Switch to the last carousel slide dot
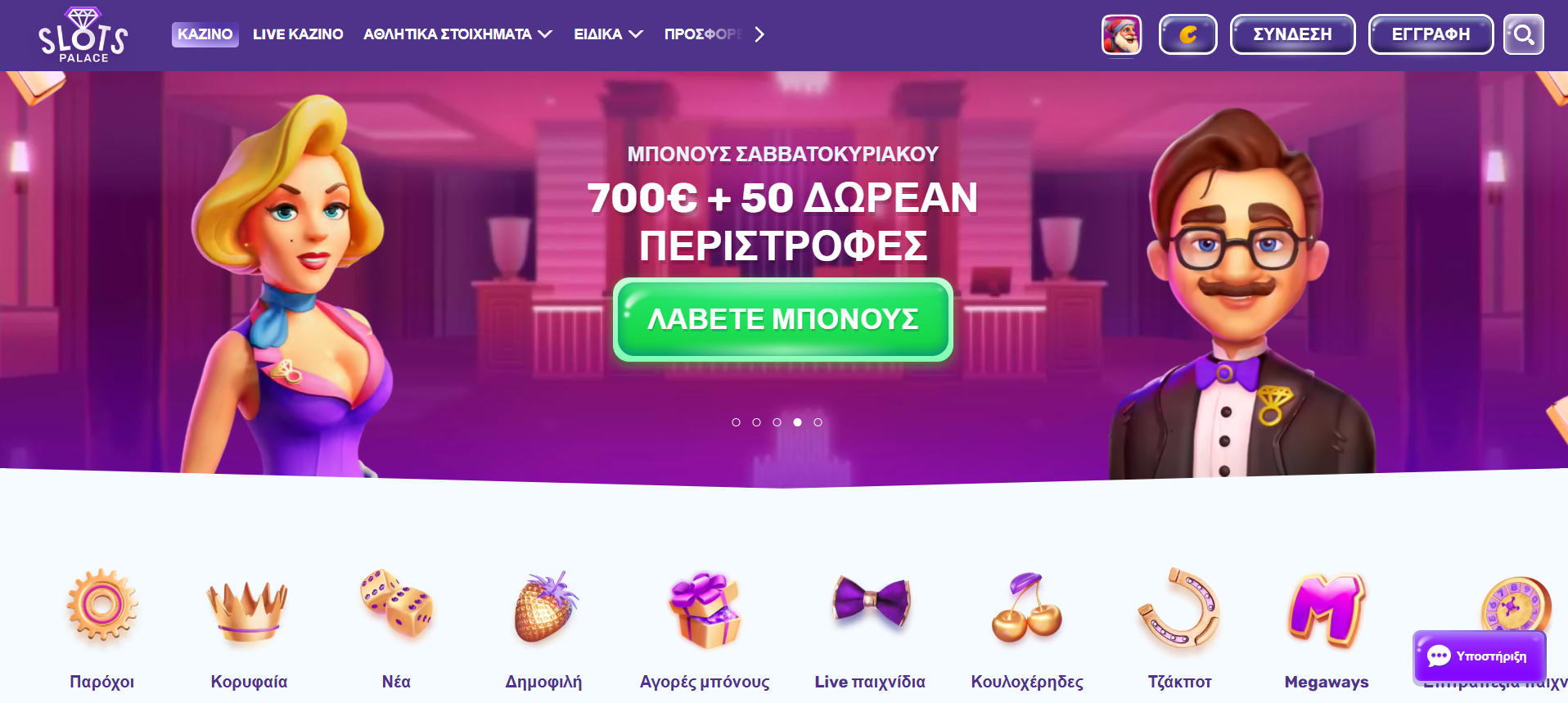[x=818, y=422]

--

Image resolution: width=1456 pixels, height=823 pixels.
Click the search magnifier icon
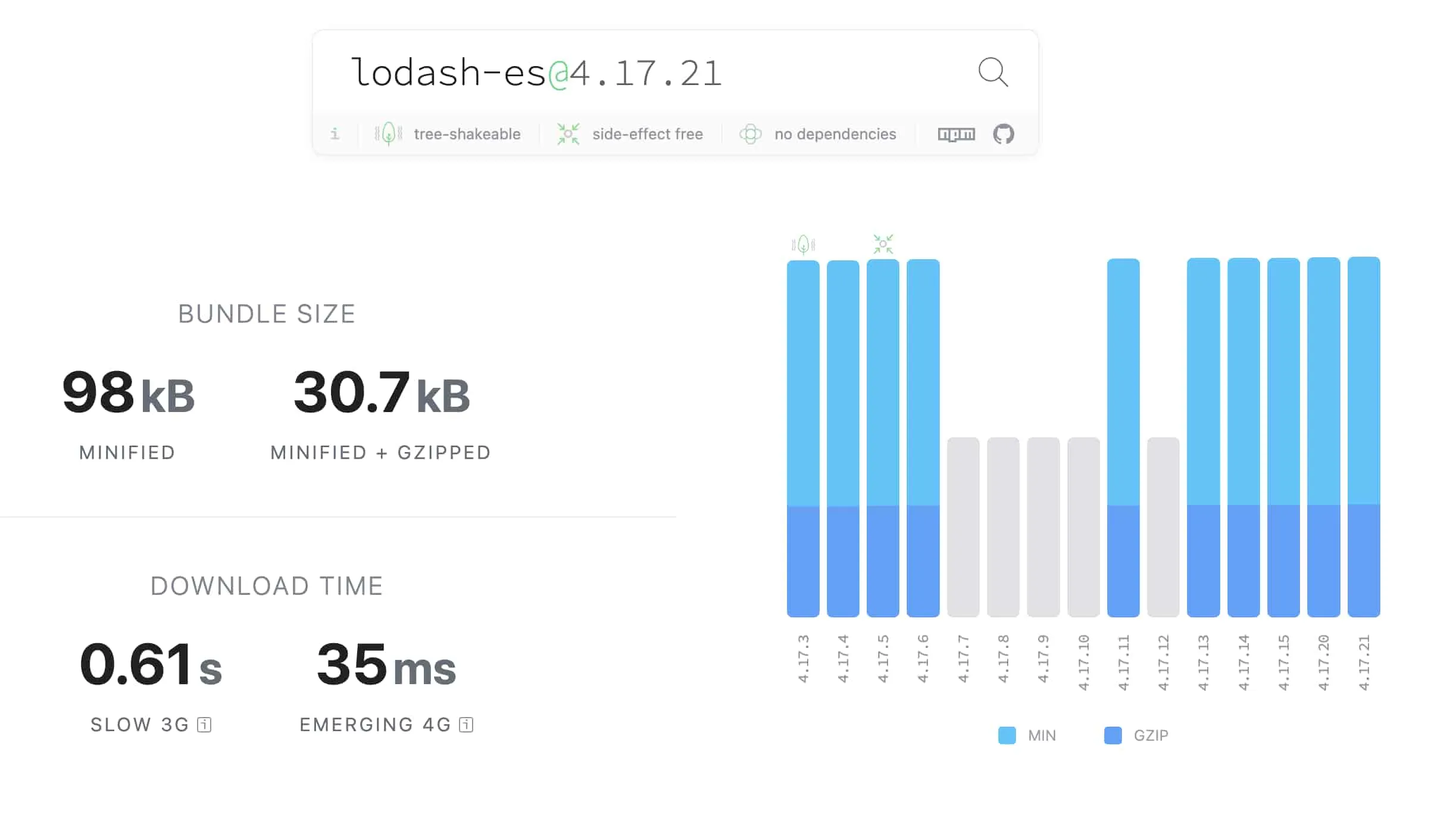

...

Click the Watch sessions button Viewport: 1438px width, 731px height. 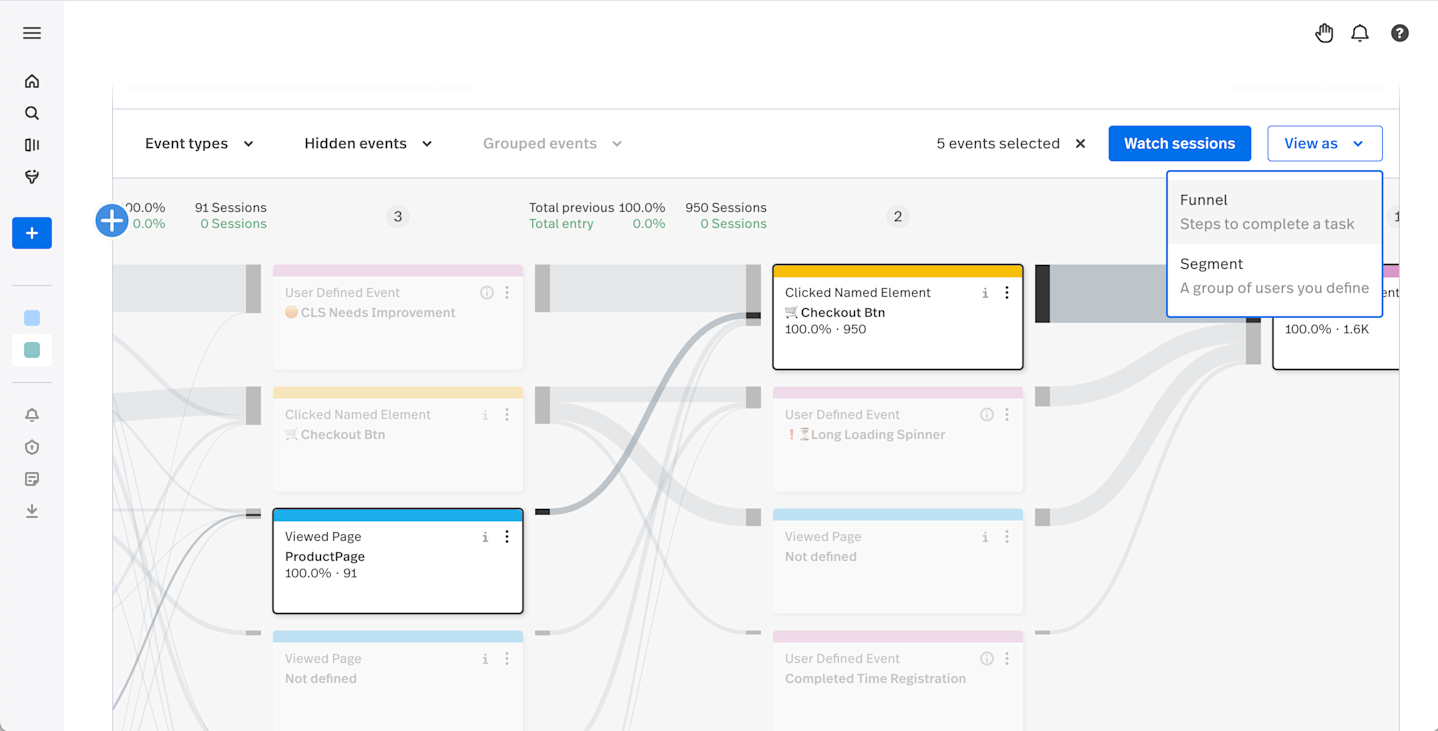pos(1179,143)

_What the exercise asks_:
Could you set down the rows again word for word, beginning at the line containing "Image resolution: width=1456" and stopping after the line containing "Click the search magnifier icon"?

_Task result_:
Image resolution: width=1456 pixels, height=823 pixels.
Click the search magnifier icon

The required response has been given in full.